Metadata-Version: 2.1
Name: semgrep-search
Version: 1.1.1
Summary: A tool to generate a custom Semgrep ruleset from multiple sources
Home-page: https://github.com/hnzlmnn/semgrep-search
License: GPL-3.0-or-later
Author: Malte Heinzelmann
Author-email: malte@cybaer.ninja
Requires-Python: >=3.8,<4.0
Classifier: License :: OSI Approved :: GNU General Public License v3 or later (GPLv3+)
Classifier: Programming Language :: Python :: 3
Classifier: Programming Language :: Python :: 3.8
Classifier: Programming Language :: Python :: 3.9
Classifier: Programming Language :: Python :: 3.10
Classifier: Programming Language :: Python :: 3.11
Classifier: Programming Language :: Python :: 3.12
Requires-Dist: PyYAML (>=6.0.2,<7.0.0)
Requires-Dist: asyncio (>=3.4.3,<4.0.0)
Requires-Dist: babel (>=2.17.0,<3.0.0)
Requires-Dist: base58 (>=2.1.1,<3.0.0)
Requires-Dist: oras (>=0.2.25,<0.3.0)
Requires-Dist: requests (>=2.32.3,<3.0.0)
Requires-Dist: rich (>=13.9.4,<14.0.0)
Requires-Dist: ruamel-yaml (>=0.18.10,<0.19.0)
Requires-Dist: semver (>=3.0.4,<4.0.0)
Requires-Dist: tinydb (>=4.8.2,<5.0.0)
Requires-Dist: tomli (>=2.2.1,<3.0.0)
Description-Content-Type: text/markdown

# Semgrep-search

Did you ever want to search for semgrep rules from the [registry](https://semgrep.dev/r) and test your codebase against rules from the all search results?
`semgrep-search` allows you to search for languages, categories and severities and outputs a single YAML file that you can use with semgrep.
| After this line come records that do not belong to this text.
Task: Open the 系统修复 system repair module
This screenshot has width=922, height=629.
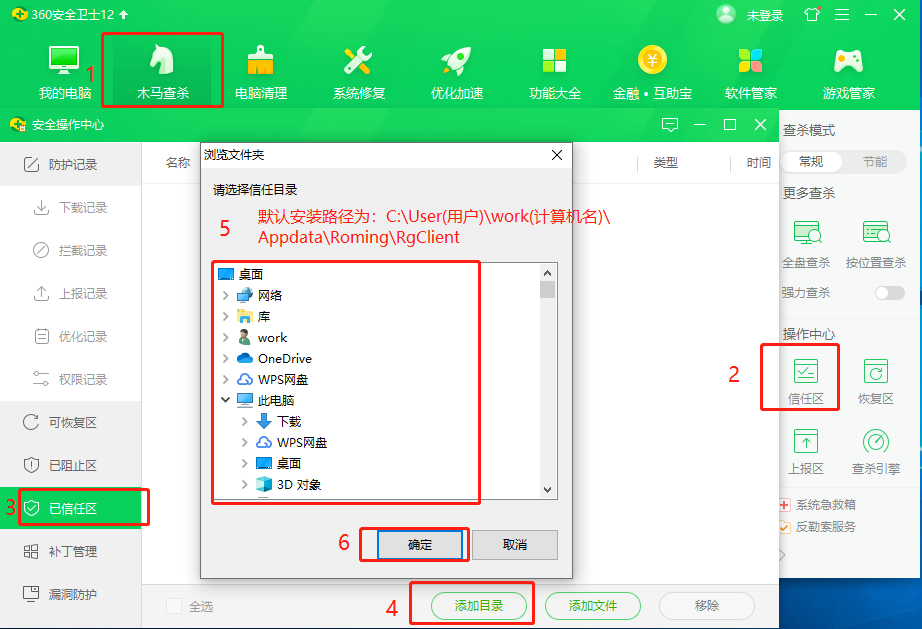Action: coord(358,71)
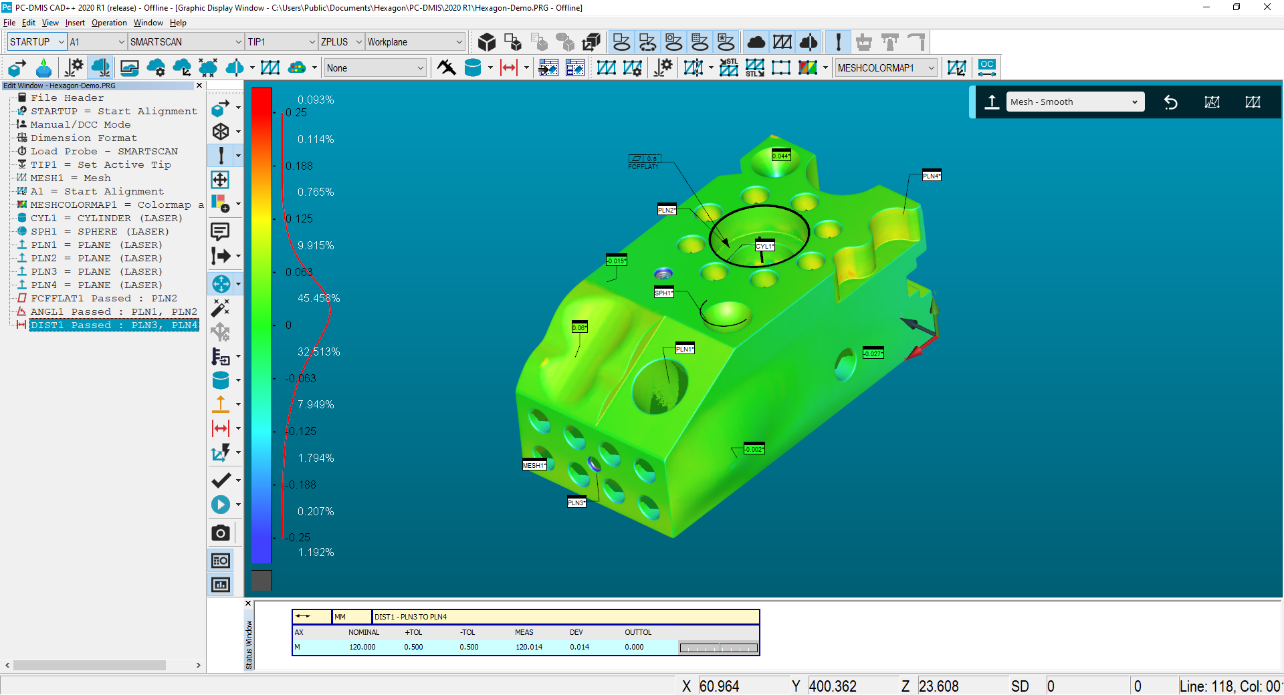Open the Insert menu
Image resolution: width=1284 pixels, height=695 pixels.
pyautogui.click(x=75, y=22)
The database powering `semgrep-search` is automatically built continuously and published to ghcr.io through
[oras](https://github.com/oras-project) via [this project](https://github.com/hnzlmnn/semgrep-search-db).

## Installation

The easiest installation method is by using pip or pipx

For example using pip, `semgrep-search` can be installed by executing `pip install semgrep-search`

## Usage

### Creating rulesets

For example to search for all rules that test `csharp` code and are categorized as `security`-relevant run:

`sgs -l csharp -c security`

By default, `semgrep-search` will create a file `rules.yaml` in your current working directory.
Using `-O` you can specify a different path instead.
If the provided filename is `-`, `semgrep-search` write to STDOUT.

### Updating rules

If `semgrep-search` does not find the database locally, the database will automatically be downloaded when the tool runs.
However, from time to time, there might be new rules added to the registry.
To update the rules, run `semregp-search` with `--update`, shorthand `-u`,
and the current state of the registry will be downloaded before searching for any rules.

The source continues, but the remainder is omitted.